Crescono qualità, tecnologia ed ergonomia, migliora il design

Il processo di lancio di un nuovo modello sta diventando una sorta di corsa a tappe. Un “Giro d’eventi” pensato per approfondire ogni singolo aspetto della macchina, prima di poterla guidare: la nuova Ford Fiesta non fa eccezione. Dopo averla vista esternamente, ecco l’abitacolo. Per presentarlo, a Milano (nella Ford Social Home) è venuto nientemeno che Amko Leenarts, Head of Global Interior Design Ford.


Un bel colpo d’occhio


Aprendo le portiere si capisce perché in Ford vadano così fieri del lavoro svolto: l’interno risulta subito più ricco rispetto a quello della Fiesta attuale e non solo per la soluzione scenografica dello schermo da 8” tipo tablet “appeso” in mezzo alla plancia, ma anche per l’innalzamento della qualità dei materiali e dell’accuratezza dell’assemblaggio. Completamente ristudiata è anche l’ergonomia: la batteria di tasti della vecchia Fiesta lascia posto a molti meno comandi, più chiari e ordinati.

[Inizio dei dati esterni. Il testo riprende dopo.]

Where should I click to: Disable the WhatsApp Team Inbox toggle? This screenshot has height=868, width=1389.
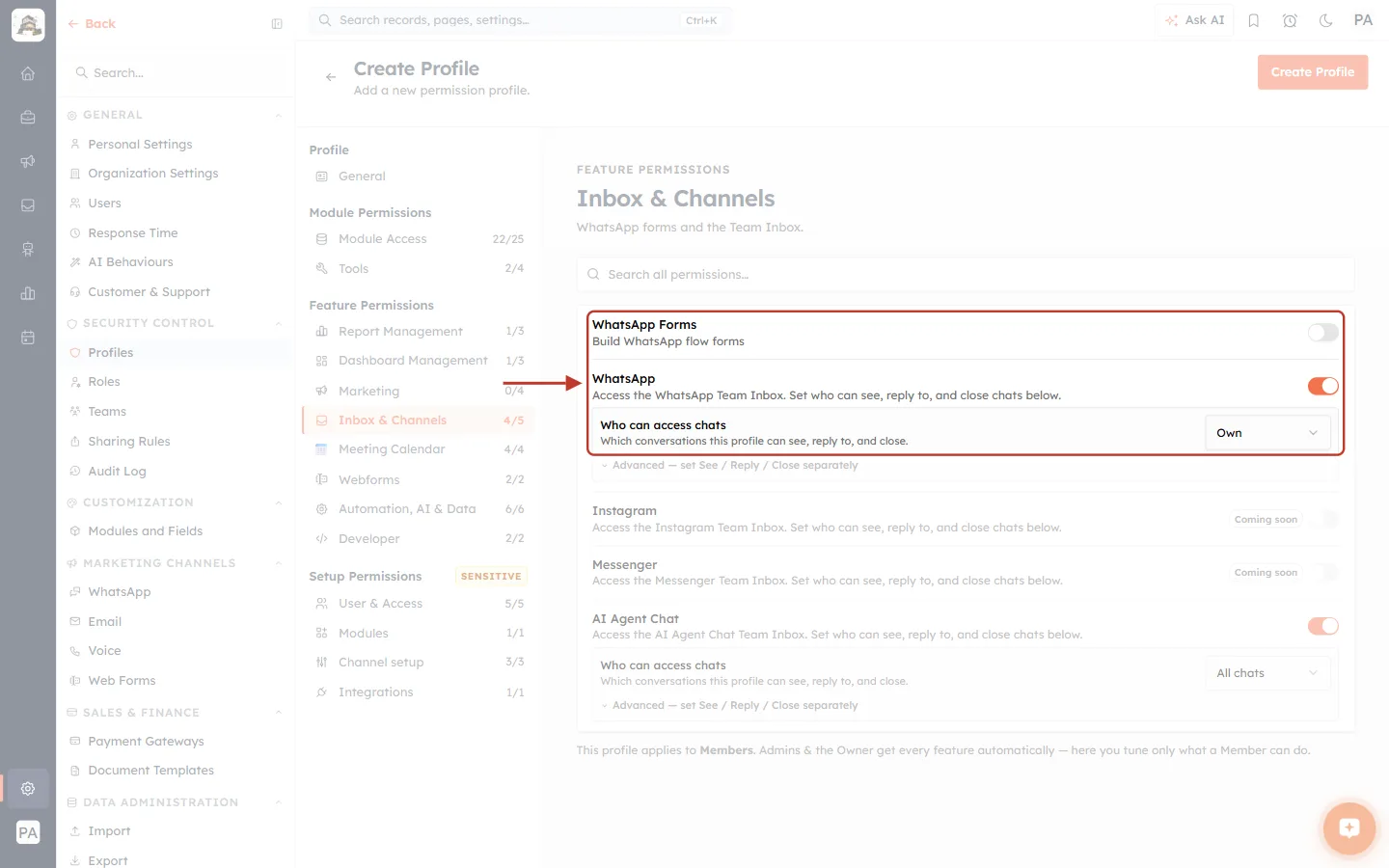point(1322,387)
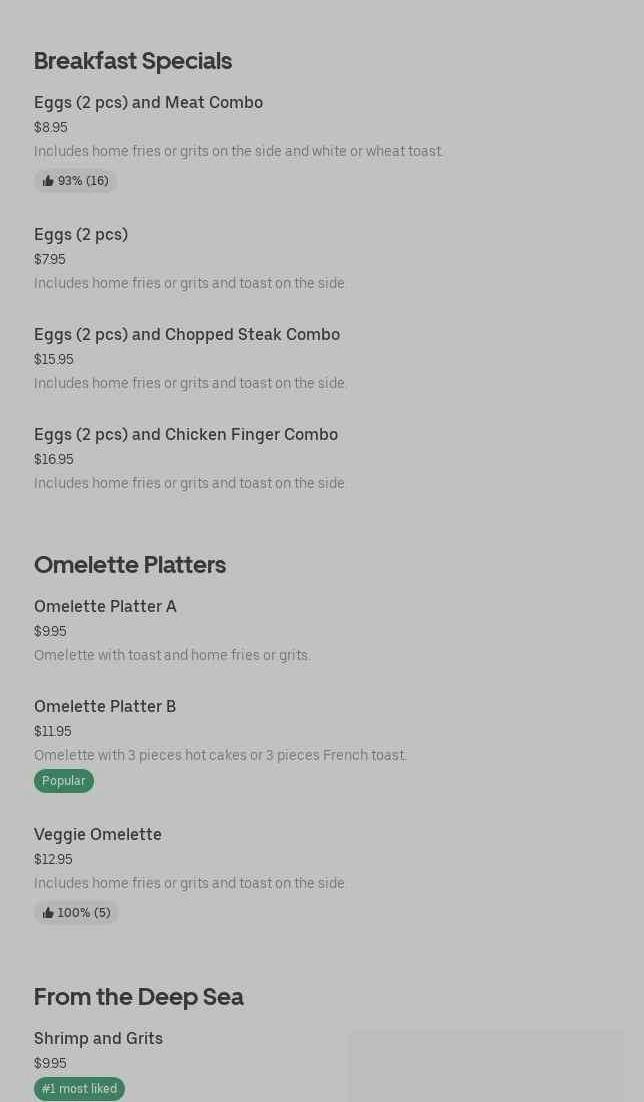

Per quest’ultimo aspetto, ingegneri e designer hanno fatto affidamento sulla consulenza di psicologi, che hanno studiato abitudini e preferenze dei clienti.


Ispirato dall’uomo


Prima ancora che dall’estro dei designer, l’interno della nuova Fiesta è stato ispirato dunque dal modo con cui i passeggeri interagiscono con gli smartphone. Questo di base; siccome però ogni utente ha le proprie preferenze, ecco che sono stati studiati diversi livelli di personalizzazione. Queste le parole di Amko Leenarts: “Quando ci troviamo nell’abitacolo di una macchina, fin dal primo momento iniziamo ad instaurare delle relazioni multi-sensoriali col mondo interno ed esterno. Udito, vista e olfatto: un designer d’interni deve tenere conto di tutto ciò nella definizione di un ambiente”. Non resta che vedere che effetto farà tutto ciò su strada.